FL: I think you need to avoid ideology at every cost and be grounded in reality. This is who we are right here, right now. We can learn from the past and we can learn from others. And always humility. We know what comes after pride. If we get too cocky, the Holy Spirit will not be part of that equation. We need to celebrate the wonderful things, and to continue to grow, but stay humble as well because things can change fast. We cannot be content with just numbers because numbers are numbers. We need to go beyond the numbers and see the people. the communities, the struggles, work with them at the grassroots level and strengthen people in their walk of faith. Our ideal is the Gospel. It’s Matthew, Mark, Luke and John. And Our Lord gave us the game plan. We’re not alone. The challenges remain, and we will face them together.
CR: Do you set priorities and then tick the boxes to make sure you get your priorities accomplished? Or do you say, “What’s the priority of the people around me?”
FL: There’s the wonderful Catholic approach of “both/and.” I do have priorities and like to achieve them, but we need to discuss those together. First, we listen and ask questions to see what the Holy Spirit is telling us right now: where people are at, what they think needs to be done, what needs to be changed, to be adopted, what they see is important. We put that next to the Gospels. Any priorities need to be grounded in the positive faith, grounded in where the people are at. Otherwise, you’re imposing an ideology. That won’t won’t fly. It would be a waste of time for me to come in with preconceived ideas and say, “This is the way it’s going to be done.” That’s crazy talk. It’s arrogant. It doesn’t work.
CR: Your predecessor Cardinal Thomas Collins once said, “Even in a monastery, the second assistant bell ringer wants to be the first assistant bell ringer. And there’s nothing wrong with that, unless it gets out of line.” He meant ambition has to come with an equal dose of awareness that if you’re going to make the bells ring their best, you’ve got to pay more attention to the bells than to yourself and your ambition. You’ve had an amazing career trajectory, you’ve moved into the top ecclesiastical jobs in the country, how do you keep, within yourself, that sense of, look, there’s nothing wrong with wanting to go on and do better things, but I have to stay…

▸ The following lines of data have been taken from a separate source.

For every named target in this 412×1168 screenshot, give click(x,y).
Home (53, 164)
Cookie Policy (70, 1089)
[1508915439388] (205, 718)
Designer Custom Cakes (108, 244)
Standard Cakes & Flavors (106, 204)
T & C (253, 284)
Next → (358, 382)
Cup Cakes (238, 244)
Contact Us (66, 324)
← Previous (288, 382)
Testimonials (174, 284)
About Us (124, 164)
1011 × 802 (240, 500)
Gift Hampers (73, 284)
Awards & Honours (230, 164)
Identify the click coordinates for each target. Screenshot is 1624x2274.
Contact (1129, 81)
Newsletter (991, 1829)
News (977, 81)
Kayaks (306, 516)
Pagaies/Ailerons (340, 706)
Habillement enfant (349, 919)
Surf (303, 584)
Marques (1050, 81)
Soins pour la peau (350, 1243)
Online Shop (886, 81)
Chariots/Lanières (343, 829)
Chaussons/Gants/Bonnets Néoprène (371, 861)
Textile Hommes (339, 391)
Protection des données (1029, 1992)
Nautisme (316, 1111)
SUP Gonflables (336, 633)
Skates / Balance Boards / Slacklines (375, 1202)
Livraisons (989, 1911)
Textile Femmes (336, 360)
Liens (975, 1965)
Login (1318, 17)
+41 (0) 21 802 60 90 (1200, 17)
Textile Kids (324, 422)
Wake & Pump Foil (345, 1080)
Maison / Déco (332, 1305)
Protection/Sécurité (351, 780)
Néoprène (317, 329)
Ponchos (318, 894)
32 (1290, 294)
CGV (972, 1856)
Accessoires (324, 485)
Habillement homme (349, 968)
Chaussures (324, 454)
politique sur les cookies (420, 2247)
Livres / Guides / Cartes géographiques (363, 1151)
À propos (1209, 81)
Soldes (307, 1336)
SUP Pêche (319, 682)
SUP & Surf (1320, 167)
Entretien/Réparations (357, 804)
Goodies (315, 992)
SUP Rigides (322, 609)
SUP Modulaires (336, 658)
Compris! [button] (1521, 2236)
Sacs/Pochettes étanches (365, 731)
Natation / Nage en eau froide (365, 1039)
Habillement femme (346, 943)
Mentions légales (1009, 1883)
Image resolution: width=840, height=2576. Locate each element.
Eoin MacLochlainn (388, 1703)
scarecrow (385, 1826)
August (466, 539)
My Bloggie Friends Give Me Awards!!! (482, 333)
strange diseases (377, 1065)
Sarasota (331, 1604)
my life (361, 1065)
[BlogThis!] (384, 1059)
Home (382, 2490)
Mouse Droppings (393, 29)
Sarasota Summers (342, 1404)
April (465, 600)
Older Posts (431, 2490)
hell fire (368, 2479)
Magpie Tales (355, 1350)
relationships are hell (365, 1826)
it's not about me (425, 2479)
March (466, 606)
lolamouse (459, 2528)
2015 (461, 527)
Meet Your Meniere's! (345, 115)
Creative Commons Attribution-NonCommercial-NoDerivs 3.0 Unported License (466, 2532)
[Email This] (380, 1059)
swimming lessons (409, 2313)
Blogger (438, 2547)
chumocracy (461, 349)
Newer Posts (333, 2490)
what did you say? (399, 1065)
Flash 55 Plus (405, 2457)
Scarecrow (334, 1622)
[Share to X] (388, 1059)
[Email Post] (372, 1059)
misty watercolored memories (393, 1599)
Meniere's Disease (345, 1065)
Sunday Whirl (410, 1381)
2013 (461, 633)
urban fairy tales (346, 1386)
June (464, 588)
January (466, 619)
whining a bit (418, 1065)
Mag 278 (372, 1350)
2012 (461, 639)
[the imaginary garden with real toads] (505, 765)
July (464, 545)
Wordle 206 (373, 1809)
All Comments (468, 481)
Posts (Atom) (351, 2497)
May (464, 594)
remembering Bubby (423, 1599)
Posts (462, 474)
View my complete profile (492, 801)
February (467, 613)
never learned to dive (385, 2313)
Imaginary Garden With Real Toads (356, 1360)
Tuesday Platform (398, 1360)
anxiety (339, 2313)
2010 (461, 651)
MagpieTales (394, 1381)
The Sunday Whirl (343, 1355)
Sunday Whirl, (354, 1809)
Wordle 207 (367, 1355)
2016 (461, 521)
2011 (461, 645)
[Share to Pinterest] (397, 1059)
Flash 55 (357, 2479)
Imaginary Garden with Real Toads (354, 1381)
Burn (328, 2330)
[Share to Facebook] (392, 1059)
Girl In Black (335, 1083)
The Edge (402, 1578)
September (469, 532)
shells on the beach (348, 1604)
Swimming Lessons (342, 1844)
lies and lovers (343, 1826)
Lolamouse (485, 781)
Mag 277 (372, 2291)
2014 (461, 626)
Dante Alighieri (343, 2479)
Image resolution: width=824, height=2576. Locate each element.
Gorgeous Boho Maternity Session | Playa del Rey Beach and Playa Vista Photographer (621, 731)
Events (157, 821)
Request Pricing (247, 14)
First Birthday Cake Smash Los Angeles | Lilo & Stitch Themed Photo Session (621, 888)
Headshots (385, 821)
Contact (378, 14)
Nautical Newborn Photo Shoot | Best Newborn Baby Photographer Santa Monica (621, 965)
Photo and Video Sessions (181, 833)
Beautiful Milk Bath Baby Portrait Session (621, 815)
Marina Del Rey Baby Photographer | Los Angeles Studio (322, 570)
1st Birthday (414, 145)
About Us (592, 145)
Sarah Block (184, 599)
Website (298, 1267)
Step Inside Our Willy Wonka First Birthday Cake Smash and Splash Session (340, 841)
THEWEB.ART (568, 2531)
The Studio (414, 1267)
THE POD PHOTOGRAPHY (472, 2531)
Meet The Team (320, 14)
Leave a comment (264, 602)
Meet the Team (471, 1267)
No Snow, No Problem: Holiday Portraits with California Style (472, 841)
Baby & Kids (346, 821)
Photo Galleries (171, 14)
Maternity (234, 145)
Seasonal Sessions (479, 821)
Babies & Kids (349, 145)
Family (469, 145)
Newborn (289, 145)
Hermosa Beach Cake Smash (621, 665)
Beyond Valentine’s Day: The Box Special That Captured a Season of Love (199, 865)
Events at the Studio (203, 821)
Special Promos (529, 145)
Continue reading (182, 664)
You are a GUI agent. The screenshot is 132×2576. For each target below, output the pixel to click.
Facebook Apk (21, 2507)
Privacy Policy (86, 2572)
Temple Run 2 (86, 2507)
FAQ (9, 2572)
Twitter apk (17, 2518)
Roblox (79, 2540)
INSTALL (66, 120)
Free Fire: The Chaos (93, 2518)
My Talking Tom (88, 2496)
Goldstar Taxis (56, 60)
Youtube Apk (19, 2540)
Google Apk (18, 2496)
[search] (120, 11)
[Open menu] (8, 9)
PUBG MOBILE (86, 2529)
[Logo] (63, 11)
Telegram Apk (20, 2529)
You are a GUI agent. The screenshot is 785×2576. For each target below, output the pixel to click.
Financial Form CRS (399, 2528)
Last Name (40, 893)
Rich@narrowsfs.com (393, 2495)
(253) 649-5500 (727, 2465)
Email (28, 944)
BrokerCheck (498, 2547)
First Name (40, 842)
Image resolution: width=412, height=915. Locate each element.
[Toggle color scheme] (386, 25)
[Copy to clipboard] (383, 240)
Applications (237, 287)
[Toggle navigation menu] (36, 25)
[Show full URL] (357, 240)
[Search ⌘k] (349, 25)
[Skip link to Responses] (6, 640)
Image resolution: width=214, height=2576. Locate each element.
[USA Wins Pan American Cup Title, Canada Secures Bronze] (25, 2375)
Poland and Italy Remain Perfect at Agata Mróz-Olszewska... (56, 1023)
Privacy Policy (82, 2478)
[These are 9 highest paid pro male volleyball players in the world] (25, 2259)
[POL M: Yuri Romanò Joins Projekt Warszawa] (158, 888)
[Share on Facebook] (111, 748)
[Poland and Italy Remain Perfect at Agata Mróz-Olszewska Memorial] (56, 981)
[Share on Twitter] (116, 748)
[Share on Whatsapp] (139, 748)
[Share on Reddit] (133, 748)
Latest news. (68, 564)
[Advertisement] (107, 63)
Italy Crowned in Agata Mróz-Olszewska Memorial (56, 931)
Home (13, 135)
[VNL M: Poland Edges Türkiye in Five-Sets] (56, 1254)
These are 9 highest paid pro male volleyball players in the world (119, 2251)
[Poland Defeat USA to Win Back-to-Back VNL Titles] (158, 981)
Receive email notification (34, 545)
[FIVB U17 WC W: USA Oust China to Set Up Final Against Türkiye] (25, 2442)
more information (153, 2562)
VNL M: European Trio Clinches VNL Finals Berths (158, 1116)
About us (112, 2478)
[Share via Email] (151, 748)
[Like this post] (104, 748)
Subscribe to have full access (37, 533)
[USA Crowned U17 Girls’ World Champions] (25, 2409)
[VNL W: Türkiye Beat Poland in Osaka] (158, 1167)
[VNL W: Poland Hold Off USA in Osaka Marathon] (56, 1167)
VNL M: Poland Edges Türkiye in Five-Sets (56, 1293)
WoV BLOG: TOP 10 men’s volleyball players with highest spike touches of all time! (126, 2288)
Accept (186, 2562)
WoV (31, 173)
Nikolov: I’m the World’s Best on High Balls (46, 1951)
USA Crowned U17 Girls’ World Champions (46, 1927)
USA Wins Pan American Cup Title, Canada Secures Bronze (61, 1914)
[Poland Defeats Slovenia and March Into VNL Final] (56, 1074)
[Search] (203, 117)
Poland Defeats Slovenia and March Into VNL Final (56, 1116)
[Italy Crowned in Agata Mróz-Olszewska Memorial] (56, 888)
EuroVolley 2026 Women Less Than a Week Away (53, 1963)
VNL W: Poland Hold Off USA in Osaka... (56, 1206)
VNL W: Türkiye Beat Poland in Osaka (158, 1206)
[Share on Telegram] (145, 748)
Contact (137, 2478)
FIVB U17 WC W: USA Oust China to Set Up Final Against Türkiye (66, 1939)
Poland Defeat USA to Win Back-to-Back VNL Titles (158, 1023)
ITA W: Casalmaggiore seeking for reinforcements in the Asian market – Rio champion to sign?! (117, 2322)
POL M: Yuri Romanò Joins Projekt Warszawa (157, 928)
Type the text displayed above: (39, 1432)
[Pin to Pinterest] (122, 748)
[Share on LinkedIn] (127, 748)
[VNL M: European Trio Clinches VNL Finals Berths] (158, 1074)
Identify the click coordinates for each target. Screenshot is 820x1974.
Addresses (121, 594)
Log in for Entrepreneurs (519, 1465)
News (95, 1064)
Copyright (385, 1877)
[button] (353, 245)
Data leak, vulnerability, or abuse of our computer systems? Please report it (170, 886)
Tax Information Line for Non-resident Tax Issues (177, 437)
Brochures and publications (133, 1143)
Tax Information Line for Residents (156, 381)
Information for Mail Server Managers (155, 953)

FL: The pursuit of excellence could be a very virtuous pursuit as long as it is tempered with humility. I think being grounded in prayer, in a deep spirituality, and a deep faith and humility. “Humilitas veritas,” St. Therese of Jesus used to say, which means a humble person is one who realizes his giftedness and uses it for God’s glory. A truthful reading of who I am in terms of my gifts, but also my weaknesses, my brokenness, my woundedness, where I need help, where I need the grace of God and redemption to come, those aspects, corners of my heart.
And knowing first and foremost that God is the first actor of evangelization in His Church. Prayer and virtuous life, healthy relationships, devotion in the singular devotion to Christ, His Gospel, devotions in the plural, the sacraments, the means of grace, you know, will keep me, keep all of us, grounded and humble.